> THINGS TO DO:
(1) Reproduce word for word the part of the excerpt on life under tyranny starting with "(Page 4 of 4)" and going on through "for additional money.".
(2) In the excerpt on life under tyranny, what time of year was it during the trip to Washington, D.C.?

> DOCUMENT EXCERPT:
Meditations on a life under tyranny

(Page 4 of 4)

There was a gift shop at the start of the tour where we were encouraged to buy the guidebook and other paraphernalia and another, much larger shop after the tour where we found jewelry, plates, books, gum, chocolate, pencils, shirts, ties, paperweights, and God knows what else, all embossed, imprinted, engraved, stamped, or carved with the palace logo. On the way out we were led to a point far from the entrance with signs pointing us to the Royal Stables, which could be easily reached and visited for additional money.

As the day wore on, I felt unusually offended by the commercialization, the explanations, the money, and the monarchy itself. The same feelings returned the next day when I attended services at Westminster Abbey to hear the chorus. As in my childhood in Iran, a portion of the service revolved around blessings and prayers for the monarch and associates -- the queen, the royal family, and members of the Order of Bath. Now, so many years later, I could not bring myself to say "amen." Being there, surrounded by signs of aristocracy and royalty and the casual belief in their specialness, I could not accept that any person could be entrusted with power, with a halo, or even with respect simply due to an accident of birth. I repeated this once or twice to Laura, who accused me of being my usual melodramatic Middle Eastern self.

I remembered another trip we had taken, one to Washington, D.C., at the height of the cherry blossom season. The weather was mild, and the public spaces and walkways around the monuments were covered in the pink and white of the petals. We toured the White House, where I was surprised by -- and then warmly proud of -- its relative simplicity and modest size. There was no imprint of a single person or family. The place had a modern air of transience, of a functional building where occupants come to work and then go away. It was a comfortable place to be, full of simple white walls, seemingly adorned as an afterthought.

> MATERIAL PROVIDED:

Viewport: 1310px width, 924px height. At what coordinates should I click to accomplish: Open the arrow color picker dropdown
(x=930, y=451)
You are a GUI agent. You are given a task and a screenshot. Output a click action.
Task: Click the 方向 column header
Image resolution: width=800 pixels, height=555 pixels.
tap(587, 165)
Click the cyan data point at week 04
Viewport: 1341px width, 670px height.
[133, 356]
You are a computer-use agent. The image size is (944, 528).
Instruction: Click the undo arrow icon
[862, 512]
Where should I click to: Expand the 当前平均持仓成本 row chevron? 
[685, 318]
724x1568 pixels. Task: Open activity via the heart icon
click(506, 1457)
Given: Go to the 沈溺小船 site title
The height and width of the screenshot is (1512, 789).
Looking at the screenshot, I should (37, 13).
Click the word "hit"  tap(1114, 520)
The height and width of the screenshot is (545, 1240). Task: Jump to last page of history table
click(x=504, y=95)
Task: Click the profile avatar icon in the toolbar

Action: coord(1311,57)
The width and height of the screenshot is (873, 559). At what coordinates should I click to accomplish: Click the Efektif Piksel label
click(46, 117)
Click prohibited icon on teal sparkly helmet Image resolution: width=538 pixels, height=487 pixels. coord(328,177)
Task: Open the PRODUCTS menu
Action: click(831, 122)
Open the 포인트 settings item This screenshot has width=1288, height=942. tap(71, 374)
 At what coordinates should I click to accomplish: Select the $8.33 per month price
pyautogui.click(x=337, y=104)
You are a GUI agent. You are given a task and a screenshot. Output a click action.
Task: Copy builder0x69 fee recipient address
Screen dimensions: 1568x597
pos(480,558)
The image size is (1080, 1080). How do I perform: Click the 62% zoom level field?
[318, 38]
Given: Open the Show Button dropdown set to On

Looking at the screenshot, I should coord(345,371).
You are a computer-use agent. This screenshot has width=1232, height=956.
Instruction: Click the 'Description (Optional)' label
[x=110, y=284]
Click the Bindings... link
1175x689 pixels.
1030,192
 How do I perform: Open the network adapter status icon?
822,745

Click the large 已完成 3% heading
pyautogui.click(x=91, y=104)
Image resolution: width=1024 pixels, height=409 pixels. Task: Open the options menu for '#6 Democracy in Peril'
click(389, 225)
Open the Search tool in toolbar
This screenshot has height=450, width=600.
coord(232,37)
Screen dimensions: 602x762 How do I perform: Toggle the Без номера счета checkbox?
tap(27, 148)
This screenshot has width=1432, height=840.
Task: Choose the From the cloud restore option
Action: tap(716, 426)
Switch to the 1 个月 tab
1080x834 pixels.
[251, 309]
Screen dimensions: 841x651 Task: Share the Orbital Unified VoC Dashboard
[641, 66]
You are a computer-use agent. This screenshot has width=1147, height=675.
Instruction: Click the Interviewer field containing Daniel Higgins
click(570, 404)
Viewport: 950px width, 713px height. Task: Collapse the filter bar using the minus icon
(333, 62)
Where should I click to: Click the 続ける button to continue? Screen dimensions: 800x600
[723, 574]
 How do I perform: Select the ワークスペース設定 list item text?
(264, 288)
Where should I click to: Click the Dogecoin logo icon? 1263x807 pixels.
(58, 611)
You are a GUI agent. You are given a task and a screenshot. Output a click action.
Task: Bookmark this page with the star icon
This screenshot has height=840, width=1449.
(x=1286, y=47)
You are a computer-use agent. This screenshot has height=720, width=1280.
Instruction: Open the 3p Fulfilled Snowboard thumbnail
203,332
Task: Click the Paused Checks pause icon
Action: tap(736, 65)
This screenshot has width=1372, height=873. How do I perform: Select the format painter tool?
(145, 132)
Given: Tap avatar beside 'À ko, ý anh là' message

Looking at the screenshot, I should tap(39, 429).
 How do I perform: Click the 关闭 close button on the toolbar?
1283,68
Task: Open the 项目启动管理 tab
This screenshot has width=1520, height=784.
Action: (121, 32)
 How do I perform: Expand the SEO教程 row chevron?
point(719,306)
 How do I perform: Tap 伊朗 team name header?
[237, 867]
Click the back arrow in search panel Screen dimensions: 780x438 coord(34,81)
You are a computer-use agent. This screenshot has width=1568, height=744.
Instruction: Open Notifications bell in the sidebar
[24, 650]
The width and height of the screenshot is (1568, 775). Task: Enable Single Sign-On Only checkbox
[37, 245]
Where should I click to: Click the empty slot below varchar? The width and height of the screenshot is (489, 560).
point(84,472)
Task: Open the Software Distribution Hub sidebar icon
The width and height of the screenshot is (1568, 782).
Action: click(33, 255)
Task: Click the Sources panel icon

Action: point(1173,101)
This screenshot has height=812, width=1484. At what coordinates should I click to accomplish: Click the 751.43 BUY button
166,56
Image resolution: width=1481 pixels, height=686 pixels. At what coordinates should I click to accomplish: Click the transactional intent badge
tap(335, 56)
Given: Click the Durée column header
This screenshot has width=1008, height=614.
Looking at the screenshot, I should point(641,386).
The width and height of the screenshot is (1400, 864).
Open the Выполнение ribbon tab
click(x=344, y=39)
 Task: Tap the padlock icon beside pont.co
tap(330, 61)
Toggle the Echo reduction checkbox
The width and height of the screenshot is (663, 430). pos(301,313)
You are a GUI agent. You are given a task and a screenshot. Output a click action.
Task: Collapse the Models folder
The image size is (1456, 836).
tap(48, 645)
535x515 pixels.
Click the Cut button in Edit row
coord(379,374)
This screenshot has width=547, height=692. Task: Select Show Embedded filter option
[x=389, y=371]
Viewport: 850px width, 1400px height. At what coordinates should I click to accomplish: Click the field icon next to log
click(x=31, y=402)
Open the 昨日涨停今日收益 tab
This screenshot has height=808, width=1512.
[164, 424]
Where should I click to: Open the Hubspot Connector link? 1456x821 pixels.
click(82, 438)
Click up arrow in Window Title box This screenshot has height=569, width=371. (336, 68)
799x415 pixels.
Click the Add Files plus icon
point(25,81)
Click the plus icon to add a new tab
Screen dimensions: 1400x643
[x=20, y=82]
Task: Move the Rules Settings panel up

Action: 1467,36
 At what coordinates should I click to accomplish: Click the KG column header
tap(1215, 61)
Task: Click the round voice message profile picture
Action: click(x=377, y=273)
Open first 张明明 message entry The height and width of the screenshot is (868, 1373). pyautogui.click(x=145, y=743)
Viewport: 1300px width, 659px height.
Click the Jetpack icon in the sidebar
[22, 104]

> ANSWERS:
(1)
(Page 4 of 4)

There was a gift shop at the start of the tour where we were encouraged to buy the guidebook and other paraphernalia and another, much larger shop after the tour where we found jewelry, plates, books, gum, chocolate, pencils, shirts, ties, paperweights, and God knows what else, all embossed, imprinted, engraved, stamped, or carved with the palace logo. On the way out we were led to a point far from the entrance with signs pointing us to the Royal Stables, which could be easily reached and visited for additional money.

(2) It was the height of the cherry blossom season.